Ambala is one of the significant districts in the state of Haryana. Located just about 55kms from the state capital Chandigarh, Ambala has a rich and diversified culture. In fact, it is the only region in Haryana with a large number of Punjabi speaking populace. Administratively, District Ambala has been divided into two sub divisions - Ambala City and Ambala Cantonment (also known as Ambala Cantt). Both these divisions are at a distance of just about 3 kms from each other. Ambala Cantt has the most famous Indian Air Force Base, having said to be established by the British, within its boundary.
Cuisines of Ambala
The cuisine of the beautiful city of Ambala, as well as the entire state of Haryana, is well known because of its simplicity and healthiness. The essence is in keeping the food fresh and wholesome. The food here is prepared without any fuss or ruckus. The food in Ambala has the flavor of the culture of Haryana in it. Just as the culture us simple, so is the food of Ambala. Though it is simple, yet it has nutrition.
Typical Meals in Ambala
Haryana is famous as the ‘land of rotis’ due to the fact that people here are very fond of having different kinds of breads. The most common of them are the rotis made of wheat, gram flour and bajra. Bajra Aloo Roti and Besan Masala Roti are the known specialties of rotis in Ambala. Everyday dishes in Ambala food include Kadai Hara Cholia, Singri ki Subzi, Gajar Methi, Tomato Chutney and Bathua Raita.
As Ambala is close to Punjab, it has borrowed many of its cultural and food elements from there also. For this reason, Makki Ki Roti, Sarson Ka Saag, Buttermilk (lassi), milk and curd also hold an important part in the cuisine of Ambala.
In the rural parts of Ambala, people generally prefer to skip the breakfast and eat lunch directly. The afternoon meal includes loaves prepared from gram flour or bajra. The evening meal of dinner generally comprises of bajra khichdi (porridge), moong dal with rice. This meal is a wholesome nutritional one.
Urban Ambala has a slightly different scene. Here people do no skip breakfast. Lunch is kept light and dinner can be very assorted consisting of vegetables and meats.
During the summer time, buttermilk, chaaj and thandai are the common drinks. All these are made from milk and milk products and give a cool effect even in the scorching heat of Ambala.
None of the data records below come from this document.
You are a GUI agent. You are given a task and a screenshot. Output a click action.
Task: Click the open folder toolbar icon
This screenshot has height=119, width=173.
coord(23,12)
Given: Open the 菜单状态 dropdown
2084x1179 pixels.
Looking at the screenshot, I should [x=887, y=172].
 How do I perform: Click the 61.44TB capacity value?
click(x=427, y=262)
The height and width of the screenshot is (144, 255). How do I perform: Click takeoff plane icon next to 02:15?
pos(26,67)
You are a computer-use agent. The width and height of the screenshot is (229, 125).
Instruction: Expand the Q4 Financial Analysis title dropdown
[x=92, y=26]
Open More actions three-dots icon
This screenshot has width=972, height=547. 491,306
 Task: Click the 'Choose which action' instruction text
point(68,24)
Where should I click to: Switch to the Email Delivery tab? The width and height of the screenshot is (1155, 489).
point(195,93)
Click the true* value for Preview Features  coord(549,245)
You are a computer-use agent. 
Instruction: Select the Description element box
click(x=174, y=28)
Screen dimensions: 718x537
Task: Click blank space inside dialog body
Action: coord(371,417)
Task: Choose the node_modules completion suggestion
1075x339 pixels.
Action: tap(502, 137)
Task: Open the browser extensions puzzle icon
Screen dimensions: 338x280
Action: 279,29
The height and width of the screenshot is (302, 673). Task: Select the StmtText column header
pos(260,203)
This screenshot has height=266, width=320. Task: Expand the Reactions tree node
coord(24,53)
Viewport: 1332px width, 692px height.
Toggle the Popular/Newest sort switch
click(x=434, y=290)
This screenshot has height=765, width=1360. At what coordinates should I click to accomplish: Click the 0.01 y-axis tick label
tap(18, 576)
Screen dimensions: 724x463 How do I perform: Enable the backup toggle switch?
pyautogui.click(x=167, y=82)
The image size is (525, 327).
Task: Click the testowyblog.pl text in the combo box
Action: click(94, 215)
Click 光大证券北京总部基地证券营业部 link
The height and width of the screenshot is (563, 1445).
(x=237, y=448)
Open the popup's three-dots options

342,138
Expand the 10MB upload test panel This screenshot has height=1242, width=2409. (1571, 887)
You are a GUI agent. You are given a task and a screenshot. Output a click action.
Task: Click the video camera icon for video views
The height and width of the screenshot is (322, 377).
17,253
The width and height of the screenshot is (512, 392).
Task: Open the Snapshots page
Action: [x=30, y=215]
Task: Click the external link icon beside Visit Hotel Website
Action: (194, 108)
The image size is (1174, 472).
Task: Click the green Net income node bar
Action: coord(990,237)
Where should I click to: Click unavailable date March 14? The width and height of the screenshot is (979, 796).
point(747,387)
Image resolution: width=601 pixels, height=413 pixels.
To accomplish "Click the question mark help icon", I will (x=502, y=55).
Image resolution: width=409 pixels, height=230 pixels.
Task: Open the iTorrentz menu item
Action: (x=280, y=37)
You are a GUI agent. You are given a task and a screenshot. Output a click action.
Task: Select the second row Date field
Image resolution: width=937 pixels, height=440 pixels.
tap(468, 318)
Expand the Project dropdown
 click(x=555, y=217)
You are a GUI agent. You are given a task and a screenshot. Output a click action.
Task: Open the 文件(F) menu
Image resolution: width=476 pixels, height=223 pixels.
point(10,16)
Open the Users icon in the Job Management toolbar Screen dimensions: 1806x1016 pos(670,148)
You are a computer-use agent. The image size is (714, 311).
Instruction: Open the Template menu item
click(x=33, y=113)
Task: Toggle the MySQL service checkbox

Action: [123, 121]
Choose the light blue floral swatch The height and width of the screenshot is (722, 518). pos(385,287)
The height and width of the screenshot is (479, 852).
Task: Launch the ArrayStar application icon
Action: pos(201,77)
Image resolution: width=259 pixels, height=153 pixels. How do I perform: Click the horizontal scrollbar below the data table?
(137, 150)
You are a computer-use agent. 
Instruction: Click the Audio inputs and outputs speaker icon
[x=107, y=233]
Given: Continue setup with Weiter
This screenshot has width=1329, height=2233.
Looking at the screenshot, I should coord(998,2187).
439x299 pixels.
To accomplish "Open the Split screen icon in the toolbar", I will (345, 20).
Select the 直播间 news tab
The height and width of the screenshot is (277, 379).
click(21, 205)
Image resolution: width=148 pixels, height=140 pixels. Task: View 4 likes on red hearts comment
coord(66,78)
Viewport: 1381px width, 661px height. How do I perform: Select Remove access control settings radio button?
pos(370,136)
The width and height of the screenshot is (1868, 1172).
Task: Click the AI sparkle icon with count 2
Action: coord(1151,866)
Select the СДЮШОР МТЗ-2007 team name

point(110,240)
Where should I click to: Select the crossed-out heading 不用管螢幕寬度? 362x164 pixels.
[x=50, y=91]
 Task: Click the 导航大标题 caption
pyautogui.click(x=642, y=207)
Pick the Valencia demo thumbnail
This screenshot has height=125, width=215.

Festival Special Items in Ambala
Festivals in India are commonly associated with a host of sweets and delicious foods. Some of the traditional festival foods of Ambala include Mal Pua, Kheer, Churma, Peda, Laddu and Thandai (traditional drink made from milk). Butter and ghee are commonly used in the foods of Ambala and are important ingredients in the daily diet of Ambala people. Ghee is generally churned out freshly in the homes and is known as ‘nooni ghee.’